**PROVIDED DATA:**
=== Begin Enclosure ===

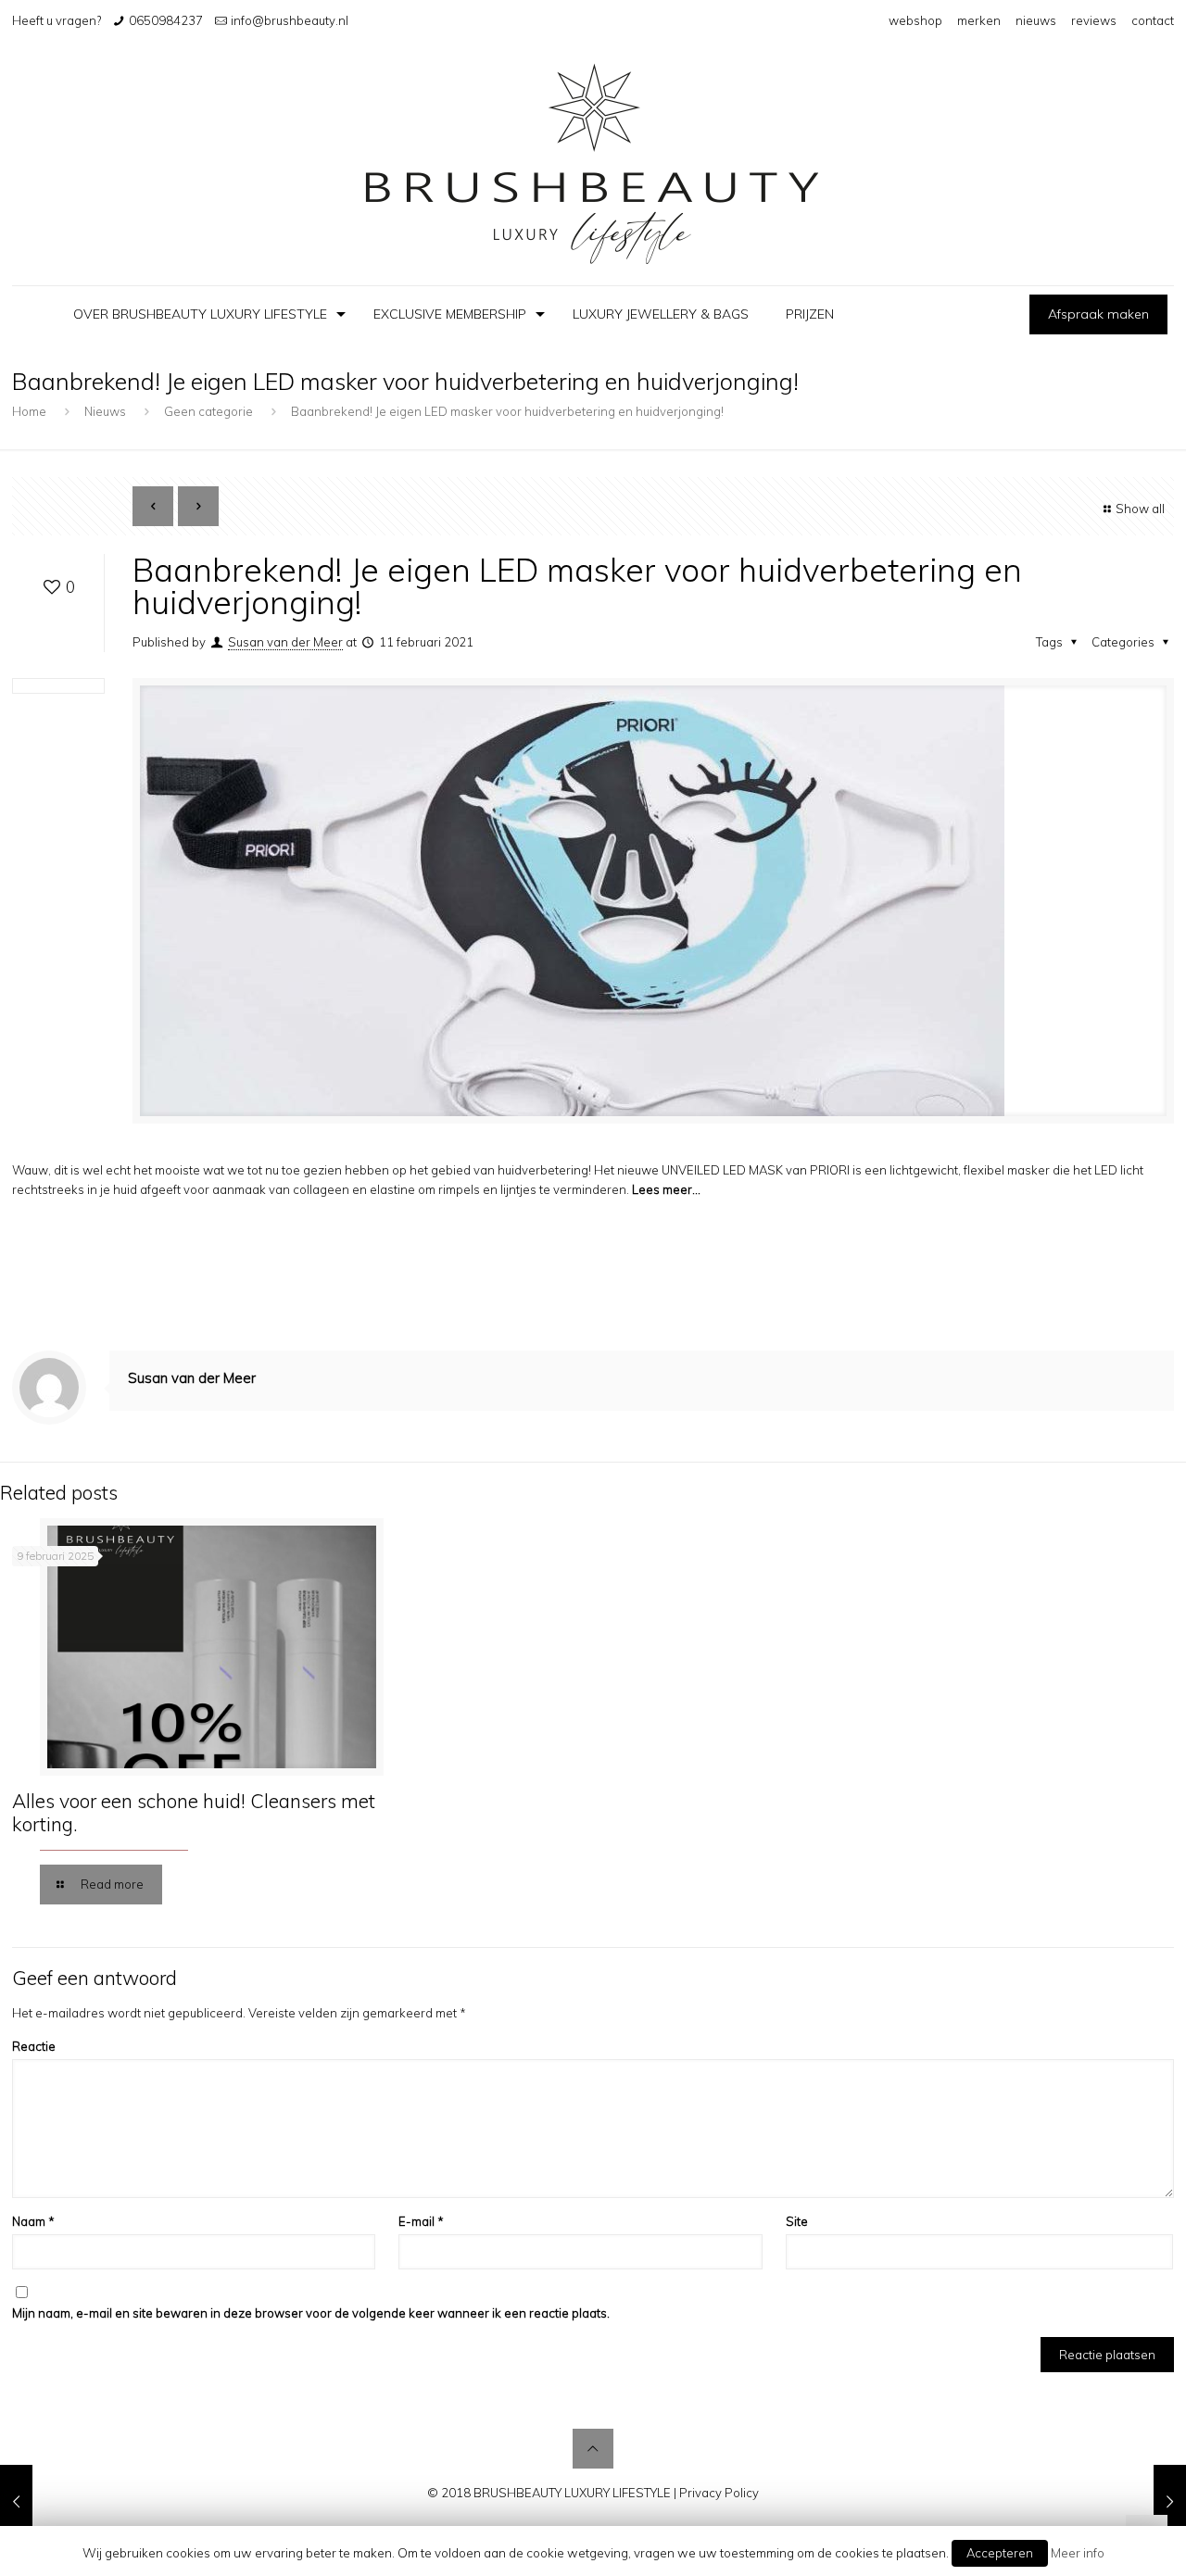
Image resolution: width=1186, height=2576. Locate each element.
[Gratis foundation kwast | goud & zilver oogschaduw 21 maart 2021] (1170, 2502)
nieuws (1036, 20)
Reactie (34, 2046)
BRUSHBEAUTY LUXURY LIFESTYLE (572, 2492)
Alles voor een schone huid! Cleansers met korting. (193, 1812)
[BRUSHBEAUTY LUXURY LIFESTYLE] (593, 163)
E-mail (421, 2221)
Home (29, 411)
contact (1152, 20)
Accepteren (999, 2552)
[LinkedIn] (592, 2521)
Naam (33, 2221)
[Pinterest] (617, 2521)
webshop (915, 20)
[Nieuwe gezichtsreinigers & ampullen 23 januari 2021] (16, 2502)
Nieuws (105, 411)
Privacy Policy (719, 2492)
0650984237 (166, 20)
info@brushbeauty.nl (289, 20)
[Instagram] (642, 2521)
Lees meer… (666, 1189)
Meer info (1077, 2552)
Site (797, 2221)
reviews (1094, 20)
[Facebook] (542, 2521)
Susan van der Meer (285, 642)
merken (979, 20)
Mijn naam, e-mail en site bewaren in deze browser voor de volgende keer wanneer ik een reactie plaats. (311, 2313)
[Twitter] (567, 2521)
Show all (1140, 508)
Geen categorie (208, 411)
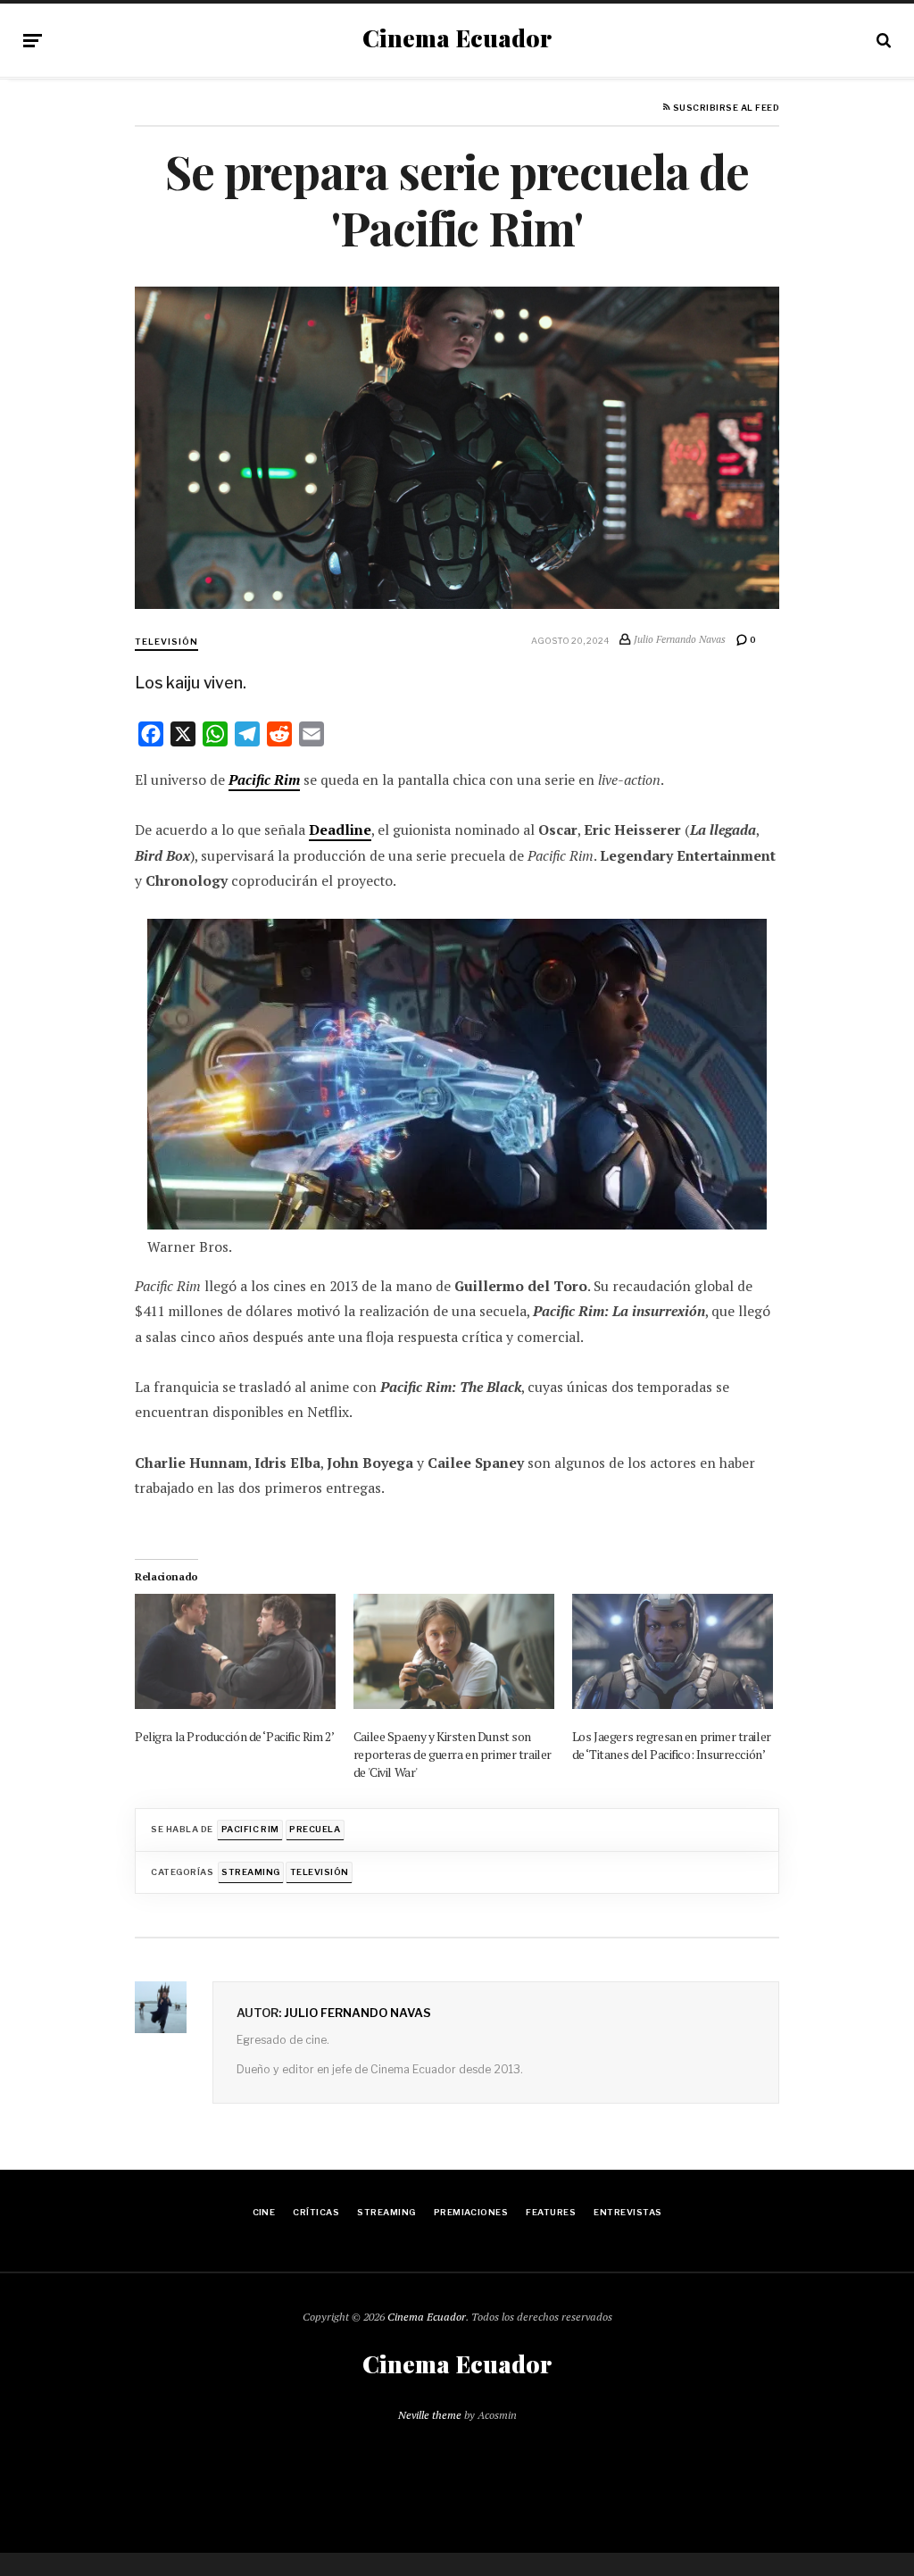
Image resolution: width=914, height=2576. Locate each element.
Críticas (316, 2212)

=== End Enclosure ===

**YOUR GOAL:** Everything in the entries above should be printed again exactly, apart from the pictures.

**WORKED SOLUTION:**
Image resolution: width=1186, height=2576. Locate each element.
[Gratis foundation kwast | goud & zilver oogschaduw 21 maart 2021] (1170, 2502)
nieuws (1036, 20)
Reactie (34, 2046)
BRUSHBEAUTY LUXURY LIFESTYLE (572, 2492)
Alles voor een schone huid! Cleansers met korting. (193, 1812)
[BRUSHBEAUTY LUXURY LIFESTYLE] (593, 163)
E-mail (421, 2221)
Home (29, 411)
contact (1152, 20)
Accepteren (999, 2552)
[LinkedIn] (592, 2521)
Naam (33, 2221)
[Pinterest] (617, 2521)
webshop (915, 20)
[Nieuwe gezichtsreinigers & ampullen 23 januari 2021] (16, 2502)
Nieuws (105, 411)
Privacy Policy (719, 2492)
0650984237 (166, 20)
info@brushbeauty.nl (289, 20)
[Instagram] (642, 2521)
Lees meer… (666, 1189)
Meer info (1077, 2552)
Site (797, 2221)
reviews (1094, 20)
[Facebook] (542, 2521)
Susan van der Meer (285, 642)
merken (979, 20)
Mijn naam, e-mail en site bewaren in deze browser voor de volgende keer wanneer ik een reactie plaats. (311, 2313)
[Twitter] (567, 2521)
Show all (1140, 508)
Geen categorie (208, 411)
Image resolution: width=914, height=2576. Locate each element.
Críticas (316, 2212)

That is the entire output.